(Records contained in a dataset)
★ ★ ★ ★ ★ ★ ★

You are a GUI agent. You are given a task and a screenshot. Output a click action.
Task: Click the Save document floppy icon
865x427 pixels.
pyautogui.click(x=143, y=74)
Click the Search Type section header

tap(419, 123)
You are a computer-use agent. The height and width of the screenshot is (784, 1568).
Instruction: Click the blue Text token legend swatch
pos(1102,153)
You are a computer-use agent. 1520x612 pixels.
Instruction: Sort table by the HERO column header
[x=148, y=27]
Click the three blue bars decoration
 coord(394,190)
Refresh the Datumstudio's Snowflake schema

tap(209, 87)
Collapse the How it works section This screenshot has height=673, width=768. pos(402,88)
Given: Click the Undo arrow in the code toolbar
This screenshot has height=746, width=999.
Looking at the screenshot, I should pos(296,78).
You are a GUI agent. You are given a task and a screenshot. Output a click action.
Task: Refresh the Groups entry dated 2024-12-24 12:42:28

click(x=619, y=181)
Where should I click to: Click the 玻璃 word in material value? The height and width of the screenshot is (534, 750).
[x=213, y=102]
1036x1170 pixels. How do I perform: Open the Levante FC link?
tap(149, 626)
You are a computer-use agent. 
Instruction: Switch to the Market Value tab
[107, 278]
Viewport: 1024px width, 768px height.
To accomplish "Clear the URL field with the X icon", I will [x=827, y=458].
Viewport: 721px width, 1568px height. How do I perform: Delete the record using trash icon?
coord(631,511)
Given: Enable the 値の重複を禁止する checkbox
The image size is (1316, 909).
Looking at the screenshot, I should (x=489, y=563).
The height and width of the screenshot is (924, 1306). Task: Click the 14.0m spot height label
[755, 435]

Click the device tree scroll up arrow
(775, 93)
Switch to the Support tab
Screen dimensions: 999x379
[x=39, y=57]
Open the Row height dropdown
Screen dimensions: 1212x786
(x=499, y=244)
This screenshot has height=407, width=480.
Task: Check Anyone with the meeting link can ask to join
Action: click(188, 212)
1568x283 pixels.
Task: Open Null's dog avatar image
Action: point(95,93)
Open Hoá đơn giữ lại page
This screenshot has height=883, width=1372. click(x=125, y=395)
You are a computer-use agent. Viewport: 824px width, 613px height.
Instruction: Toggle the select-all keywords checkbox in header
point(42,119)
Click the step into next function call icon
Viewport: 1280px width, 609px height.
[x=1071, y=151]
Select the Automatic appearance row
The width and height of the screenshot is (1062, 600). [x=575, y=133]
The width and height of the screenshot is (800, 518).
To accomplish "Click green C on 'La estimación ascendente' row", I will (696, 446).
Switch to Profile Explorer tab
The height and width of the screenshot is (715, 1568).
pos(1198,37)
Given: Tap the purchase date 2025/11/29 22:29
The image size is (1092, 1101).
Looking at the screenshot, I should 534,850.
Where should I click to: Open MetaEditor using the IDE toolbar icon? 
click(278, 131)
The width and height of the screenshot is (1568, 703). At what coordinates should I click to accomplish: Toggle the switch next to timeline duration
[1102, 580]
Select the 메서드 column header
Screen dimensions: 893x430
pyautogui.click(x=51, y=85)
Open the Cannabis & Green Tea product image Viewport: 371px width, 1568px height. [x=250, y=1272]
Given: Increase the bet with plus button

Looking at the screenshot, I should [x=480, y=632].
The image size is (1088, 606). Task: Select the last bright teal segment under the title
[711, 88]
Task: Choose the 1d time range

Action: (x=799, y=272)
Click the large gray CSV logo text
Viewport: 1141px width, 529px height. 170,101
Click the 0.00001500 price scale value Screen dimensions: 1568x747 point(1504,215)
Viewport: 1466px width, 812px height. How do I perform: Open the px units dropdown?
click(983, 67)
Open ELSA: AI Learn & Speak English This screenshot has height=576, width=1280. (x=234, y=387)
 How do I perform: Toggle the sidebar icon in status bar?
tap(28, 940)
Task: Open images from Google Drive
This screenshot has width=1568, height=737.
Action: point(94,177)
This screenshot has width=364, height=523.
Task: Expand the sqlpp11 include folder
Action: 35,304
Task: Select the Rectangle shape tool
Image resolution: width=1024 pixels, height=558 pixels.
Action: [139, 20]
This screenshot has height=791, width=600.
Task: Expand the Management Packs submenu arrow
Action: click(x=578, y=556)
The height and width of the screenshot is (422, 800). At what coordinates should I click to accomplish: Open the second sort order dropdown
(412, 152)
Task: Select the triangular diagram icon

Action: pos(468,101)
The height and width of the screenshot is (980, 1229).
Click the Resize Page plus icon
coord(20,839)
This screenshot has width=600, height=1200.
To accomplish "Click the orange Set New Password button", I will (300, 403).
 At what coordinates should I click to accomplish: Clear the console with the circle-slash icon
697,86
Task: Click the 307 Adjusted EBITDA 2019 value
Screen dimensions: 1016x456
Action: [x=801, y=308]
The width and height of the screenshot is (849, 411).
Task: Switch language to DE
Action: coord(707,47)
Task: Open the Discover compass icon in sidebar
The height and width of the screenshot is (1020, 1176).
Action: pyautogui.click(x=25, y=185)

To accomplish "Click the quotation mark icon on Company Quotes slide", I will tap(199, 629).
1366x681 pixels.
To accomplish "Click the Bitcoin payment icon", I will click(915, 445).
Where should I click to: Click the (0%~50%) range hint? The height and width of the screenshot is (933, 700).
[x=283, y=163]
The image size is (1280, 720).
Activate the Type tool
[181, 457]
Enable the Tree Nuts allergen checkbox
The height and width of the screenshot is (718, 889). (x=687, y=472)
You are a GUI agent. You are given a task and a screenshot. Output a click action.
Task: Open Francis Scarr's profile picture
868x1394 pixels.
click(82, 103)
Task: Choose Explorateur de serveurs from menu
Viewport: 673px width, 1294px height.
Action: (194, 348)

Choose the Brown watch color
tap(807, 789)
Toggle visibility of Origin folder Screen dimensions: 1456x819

★ ★ ★ ★ ★ ★ ★

> **INSTRUCTIONS FOR THE TASK**:
Each entry is to be given again, exactly as it stands.

> **RESULT BELOW**:
You are a GUI agent. You are given a task and a screenshot. Output a click action.
Task: Click the Save document floppy icon
865x427 pixels.
pyautogui.click(x=143, y=74)
Click the Search Type section header

tap(419, 123)
You are a computer-use agent. The height and width of the screenshot is (784, 1568).
Instruction: Click the blue Text token legend swatch
pos(1102,153)
You are a computer-use agent. 1520x612 pixels.
Instruction: Sort table by the HERO column header
[x=148, y=27]
Click the three blue bars decoration
 coord(394,190)
Refresh the Datumstudio's Snowflake schema

tap(209, 87)
Collapse the How it works section This screenshot has height=673, width=768. pos(402,88)
Given: Click the Undo arrow in the code toolbar
This screenshot has height=746, width=999.
Looking at the screenshot, I should pos(296,78).
You are a GUI agent. You are given a task and a screenshot. Output a click action.
Task: Refresh the Groups entry dated 2024-12-24 12:42:28

click(x=619, y=181)
Where should I click to: Click the 玻璃 word in material value? The height and width of the screenshot is (534, 750).
[x=213, y=102]
1036x1170 pixels. How do I perform: Open the Levante FC link?
tap(149, 626)
You are a computer-use agent. 
Instruction: Switch to the Market Value tab
[107, 278]
Viewport: 1024px width, 768px height.
To accomplish "Clear the URL field with the X icon", I will [x=827, y=458].
Viewport: 721px width, 1568px height. How do I perform: Delete the record using trash icon?
coord(631,511)
Given: Enable the 値の重複を禁止する checkbox
The image size is (1316, 909).
Looking at the screenshot, I should (x=489, y=563).
The height and width of the screenshot is (924, 1306). Task: Click the 14.0m spot height label
[755, 435]

Click the device tree scroll up arrow
(775, 93)
Switch to the Support tab
Screen dimensions: 999x379
[x=39, y=57]
Open the Row height dropdown
Screen dimensions: 1212x786
(x=499, y=244)
This screenshot has height=407, width=480.
Task: Check Anyone with the meeting link can ask to join
Action: click(188, 212)
1568x283 pixels.
Task: Open Null's dog avatar image
Action: point(95,93)
Open Hoá đơn giữ lại page
This screenshot has height=883, width=1372. click(x=125, y=395)
You are a computer-use agent. Viewport: 824px width, 613px height.
Instruction: Toggle the select-all keywords checkbox in header
point(42,119)
Click the step into next function call icon
Viewport: 1280px width, 609px height.
[x=1071, y=151]
Select the Automatic appearance row
The width and height of the screenshot is (1062, 600). [x=575, y=133]
The width and height of the screenshot is (800, 518).
To accomplish "Click green C on 'La estimación ascendente' row", I will (696, 446).
Switch to Profile Explorer tab
The height and width of the screenshot is (715, 1568).
pos(1198,37)
Given: Tap the purchase date 2025/11/29 22:29
The image size is (1092, 1101).
Looking at the screenshot, I should 534,850.
Where should I click to: Open MetaEditor using the IDE toolbar icon? 
click(278, 131)
The width and height of the screenshot is (1568, 703). At what coordinates should I click to accomplish: Toggle the switch next to timeline duration
[1102, 580]
Select the 메서드 column header
Screen dimensions: 893x430
pyautogui.click(x=51, y=85)
Open the Cannabis & Green Tea product image Viewport: 371px width, 1568px height. [x=250, y=1272]
Given: Increase the bet with plus button

Looking at the screenshot, I should [x=480, y=632].
The image size is (1088, 606). Task: Select the last bright teal segment under the title
[711, 88]
Task: Choose the 1d time range

Action: (x=799, y=272)
Click the large gray CSV logo text
Viewport: 1141px width, 529px height. 170,101
Click the 0.00001500 price scale value Screen dimensions: 1568x747 point(1504,215)
Viewport: 1466px width, 812px height. How do I perform: Open the px units dropdown?
click(983, 67)
Open ELSA: AI Learn & Speak English This screenshot has height=576, width=1280. (x=234, y=387)
 How do I perform: Toggle the sidebar icon in status bar?
tap(28, 940)
Task: Open images from Google Drive
This screenshot has width=1568, height=737.
Action: point(94,177)
This screenshot has width=364, height=523.
Task: Expand the sqlpp11 include folder
Action: 35,304
Task: Select the Rectangle shape tool
Image resolution: width=1024 pixels, height=558 pixels.
Action: [139, 20]
This screenshot has height=791, width=600.
Task: Expand the Management Packs submenu arrow
Action: click(x=578, y=556)
The height and width of the screenshot is (422, 800). At what coordinates should I click to accomplish: Open the second sort order dropdown
(412, 152)
Task: Select the triangular diagram icon

Action: pos(468,101)
The height and width of the screenshot is (980, 1229).
Click the Resize Page plus icon
coord(20,839)
This screenshot has width=600, height=1200.
To accomplish "Click the orange Set New Password button", I will (300, 403).
 At what coordinates should I click to accomplish: Clear the console with the circle-slash icon
697,86
Task: Click the 307 Adjusted EBITDA 2019 value
Screen dimensions: 1016x456
Action: [x=801, y=308]
The width and height of the screenshot is (849, 411).
Task: Switch language to DE
Action: coord(707,47)
Task: Open the Discover compass icon in sidebar
The height and width of the screenshot is (1020, 1176).
Action: pyautogui.click(x=25, y=185)

To accomplish "Click the quotation mark icon on Company Quotes slide", I will tap(199, 629).
1366x681 pixels.
To accomplish "Click the Bitcoin payment icon", I will click(915, 445).
Where should I click to: Click the (0%~50%) range hint? The height and width of the screenshot is (933, 700).
[x=283, y=163]
The image size is (1280, 720).
Activate the Type tool
[181, 457]
Enable the Tree Nuts allergen checkbox
The height and width of the screenshot is (718, 889). (x=687, y=472)
You are a GUI agent. You are given a task and a screenshot. Output a click action.
Task: Open Francis Scarr's profile picture
868x1394 pixels.
click(82, 103)
Task: Choose Explorateur de serveurs from menu
Viewport: 673px width, 1294px height.
Action: (194, 348)

Choose the Brown watch color
tap(807, 789)
Toggle visibility of Origin folder Screen dimensions: 1456x819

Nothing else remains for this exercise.